Risorse per la fashion victim al verde

fashion victim elmettoPer la serie “capitan ovvio colpisce ancora”, essere una fashion victim costa! Ed in un periodo di crisi, disoccupazione e contratti precari il problema si fa ancora più spinoso.

Di seguito alcuni spunti a cui forse non avevate pensato per “perseverare” nel vostro vizio riuscendo ad arrivare a fine mese.

1. L’usato garantito. Se avere un capo assolutamente nuovo di zecca non è necessariamente la vostra priorità ma fondamentalmente vi basta avere un articolo di marca in perfette condizioni sappiate che esistono siti specializzati che fanno al caso vostro. E’ il caso di PrivateGriffe, una piattaforma di social commerce in cui trovare borse griffate, abbigliamento e scarpe dei brand più desiderati, usati ma in condizioni impeccabili. Potete vendere o acquistare su Private Griffe e nel secondo caso il vostro acquisto è assolutamente garantito da un team proveniente dal settore moda che vigila su stato del prodotto, spedizioni e pagamenti.

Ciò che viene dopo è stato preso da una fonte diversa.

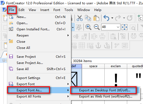This screenshot has width=143, height=104.
Task: Open the Tools menu
Action: point(69,10)
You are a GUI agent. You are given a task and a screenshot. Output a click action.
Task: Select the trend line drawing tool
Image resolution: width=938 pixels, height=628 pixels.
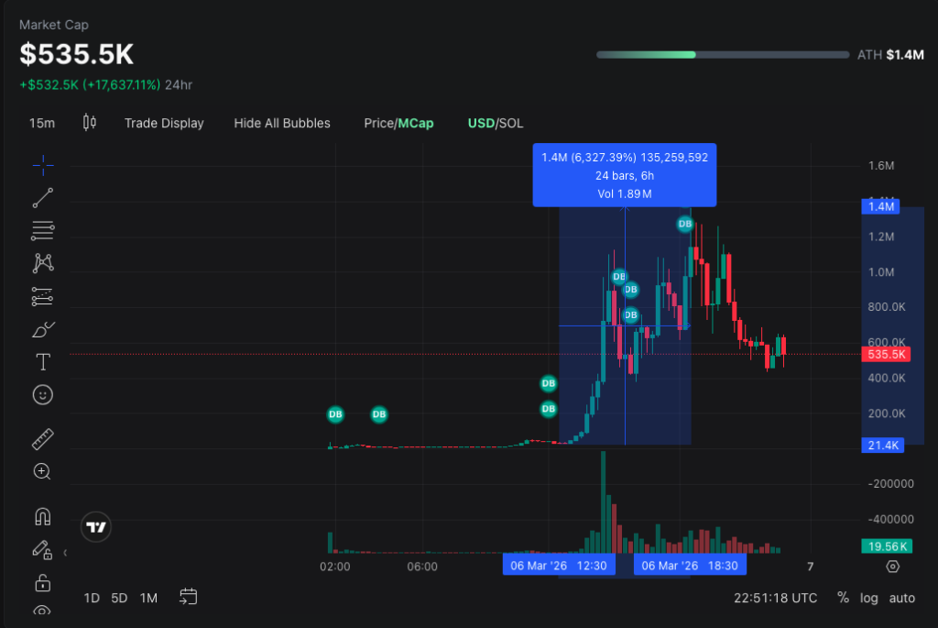tap(42, 197)
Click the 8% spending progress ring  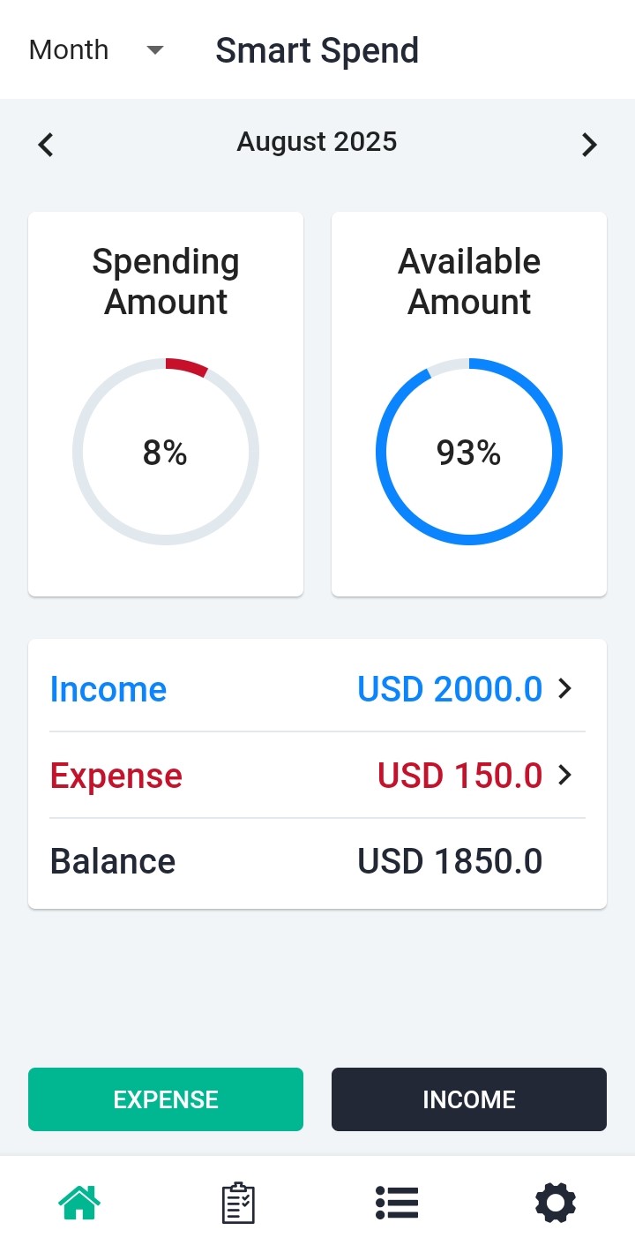pyautogui.click(x=166, y=452)
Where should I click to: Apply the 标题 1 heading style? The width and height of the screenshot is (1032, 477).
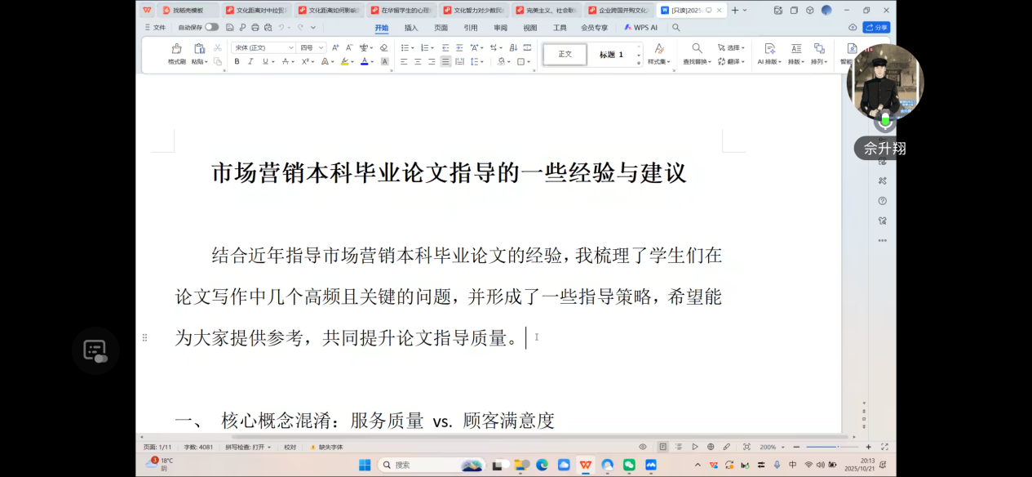point(611,55)
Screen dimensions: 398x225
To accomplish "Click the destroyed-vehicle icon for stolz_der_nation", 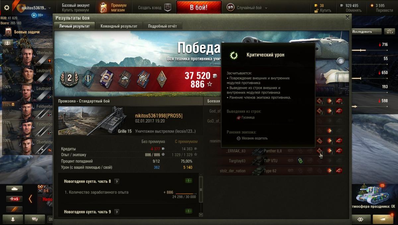I will click(339, 171).
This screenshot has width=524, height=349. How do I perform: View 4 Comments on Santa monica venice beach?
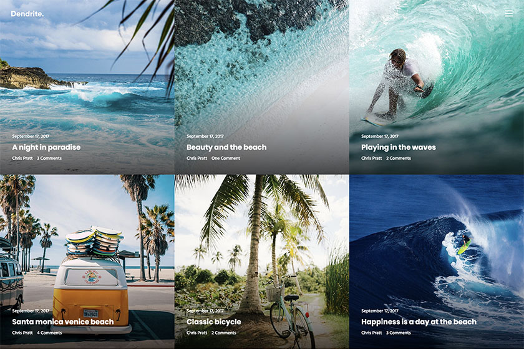[49, 333]
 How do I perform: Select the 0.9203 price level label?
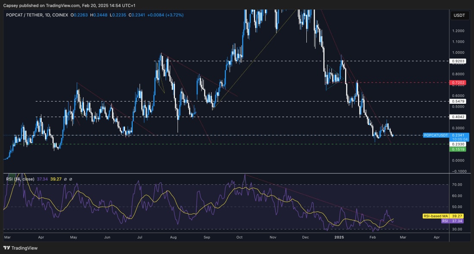(458, 61)
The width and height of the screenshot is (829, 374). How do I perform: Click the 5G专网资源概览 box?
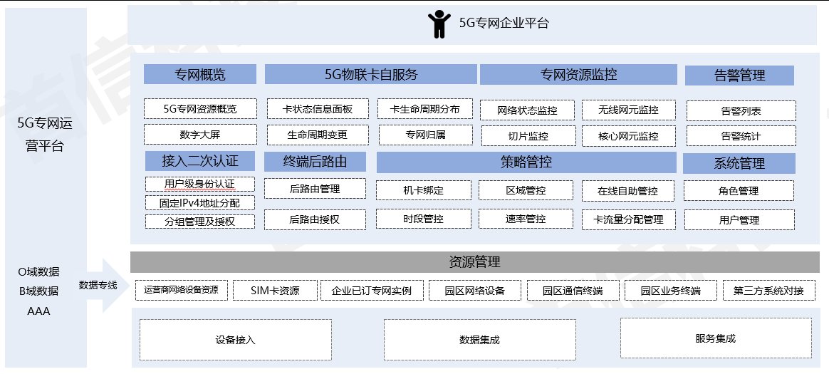click(199, 109)
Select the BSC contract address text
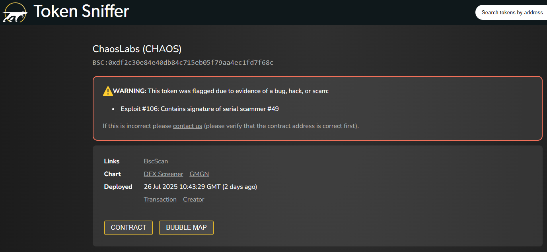547x252 pixels. tap(183, 62)
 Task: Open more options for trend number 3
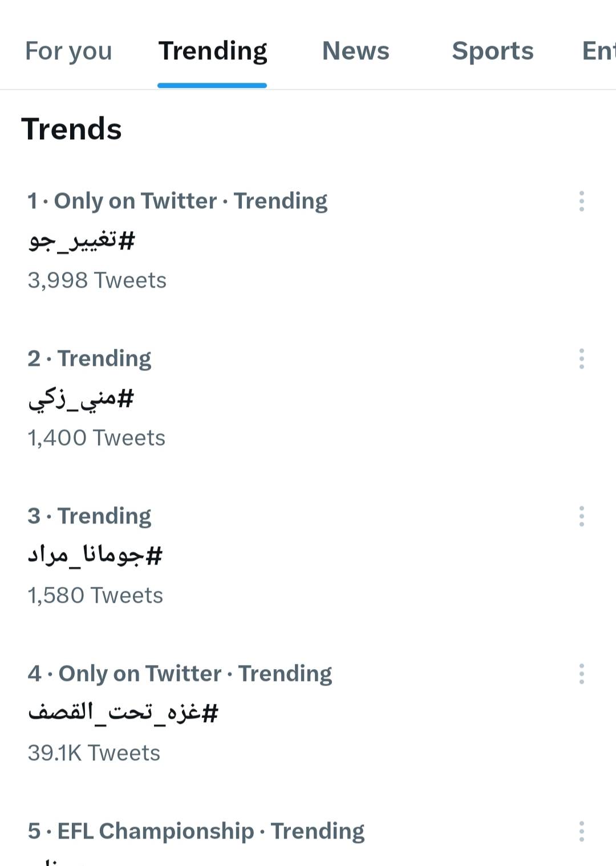click(x=581, y=517)
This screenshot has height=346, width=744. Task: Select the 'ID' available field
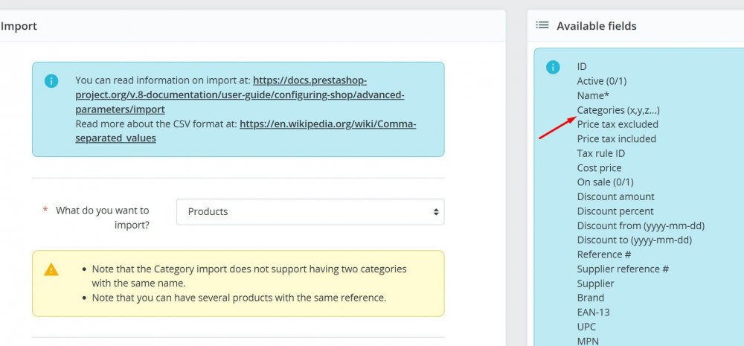pos(582,67)
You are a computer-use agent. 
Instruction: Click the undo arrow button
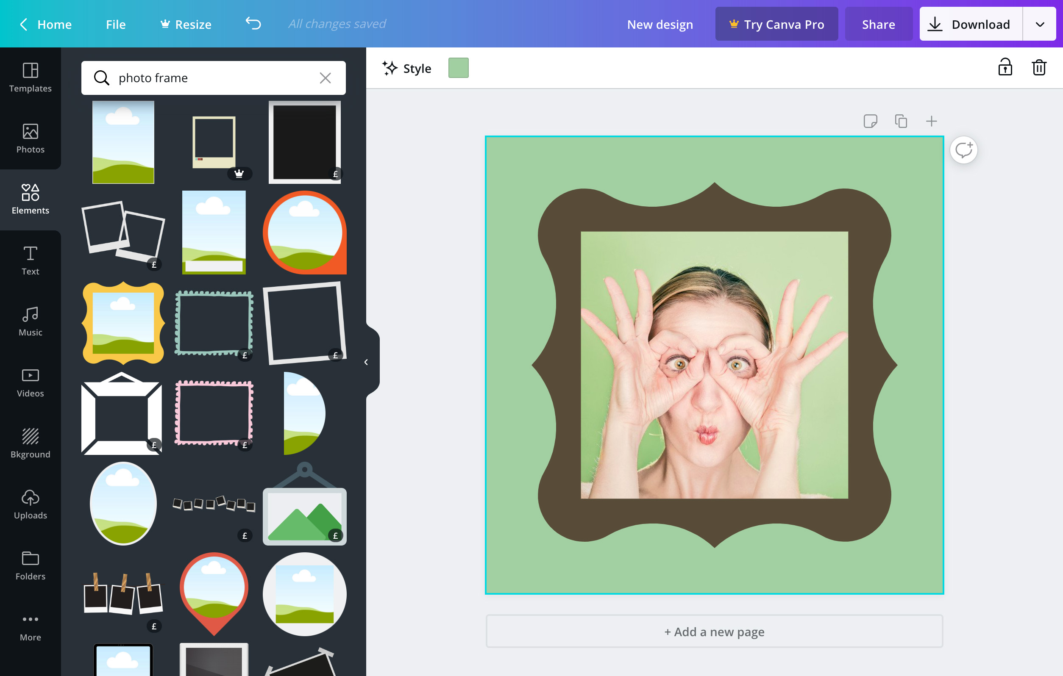(253, 23)
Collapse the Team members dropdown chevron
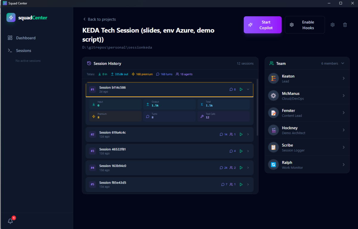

2. Noleggio.  Per quanto riguarda le borse firmate, da un po’ di tempo è arrivata anche in Italia la pratica del noleggio delle borse più fashion. Prada, Gucci, Louis Vuitton potranno essere vostre per un evento importante o per un breve periodo a costi assolutamente accessibili, dai 15 ai 150 Euro a seconda del periodo.

3. Baratto. Uno dei modi più antichi per mercanteggiare ora fa tendenza e prende il nome di molto più cool di Swapping. Si possono barattare vestiti, scarpe ed accessori. Quanto alle location ci si può rivolgere ad appositi Swap Shop o partecipare ad uno Swap Party, un modo per essere mondani e contemporaneamente avere la possibilità di portarsi a casa con un po’ di fortuna dei pezzi unici.